Reseña del editor:
William Miner’s life, from 1862 to 1930, is what self-made American myths are made of. Orphaned at ten, he grew up on a humble homestead near Chazy, New York, went west to make his fortune on the railroad, climbing from bridge carpenter to creator of a leading railroad appliance company in Chicago. When he and his wife lost their only child, he returned to Chazy to make country life competitive with big city living.

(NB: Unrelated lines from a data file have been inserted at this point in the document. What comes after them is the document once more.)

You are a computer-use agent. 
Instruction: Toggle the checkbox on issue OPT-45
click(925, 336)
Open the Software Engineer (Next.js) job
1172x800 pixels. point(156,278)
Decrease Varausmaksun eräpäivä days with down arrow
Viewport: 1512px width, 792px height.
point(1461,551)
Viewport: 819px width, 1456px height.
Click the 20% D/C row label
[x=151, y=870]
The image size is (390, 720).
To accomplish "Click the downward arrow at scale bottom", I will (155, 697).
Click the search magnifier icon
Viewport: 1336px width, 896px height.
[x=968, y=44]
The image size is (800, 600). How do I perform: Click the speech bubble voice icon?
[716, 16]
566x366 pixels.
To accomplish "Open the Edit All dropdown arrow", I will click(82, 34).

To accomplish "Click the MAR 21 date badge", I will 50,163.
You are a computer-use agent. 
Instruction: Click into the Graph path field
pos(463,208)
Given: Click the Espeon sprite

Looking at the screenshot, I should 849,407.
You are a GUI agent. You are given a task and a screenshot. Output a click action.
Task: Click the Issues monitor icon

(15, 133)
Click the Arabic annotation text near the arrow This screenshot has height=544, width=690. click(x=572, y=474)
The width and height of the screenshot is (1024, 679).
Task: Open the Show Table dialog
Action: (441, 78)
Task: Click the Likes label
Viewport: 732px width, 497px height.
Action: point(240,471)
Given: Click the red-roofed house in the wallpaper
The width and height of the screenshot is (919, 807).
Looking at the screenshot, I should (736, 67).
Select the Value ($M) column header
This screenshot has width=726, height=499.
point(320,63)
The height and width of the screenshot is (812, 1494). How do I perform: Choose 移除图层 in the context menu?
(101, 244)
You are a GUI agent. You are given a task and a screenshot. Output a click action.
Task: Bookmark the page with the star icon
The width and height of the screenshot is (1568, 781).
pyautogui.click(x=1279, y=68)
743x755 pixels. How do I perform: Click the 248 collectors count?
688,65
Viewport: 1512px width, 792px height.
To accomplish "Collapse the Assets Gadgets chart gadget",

He transformed the old Miner homestead into a 15,000 acre fairyland farm and built a famous rural school, a state-of-the-art hospital and hydroelectric dams to bring the magic of electricity to the area. Though William Miner has gone, his legacy lives on. His foundation still funds the school, the hospital, and an agricultural research institute on the old Miner Farm. Joseph Burke’s "William H. Miner: The Man and the Myth" sees him as a classic case of the American Mobility Myth, showing that “success could still depend, not on who you were, but on what you could do.”
Biografía del autor:
Joseph C. Burke is currently a Senior Fellow at the Rockefeller Institute of Government. He served for twelve years as President of Plattsburgh State University, and for nine years as Provost and one year as Chancellor of the State University of New York System. He received his PhD in History from Indiana University. Dr. Burke has a long connection to the creations of William H. Miner. He is Chair of the Board of Directors of the William H. Miner Agricultural Research Institute and a Trustee of the Miner Foundation, which provides funds to the Chazy Rural School, the CVPH Medical Center, and the Miner Institute.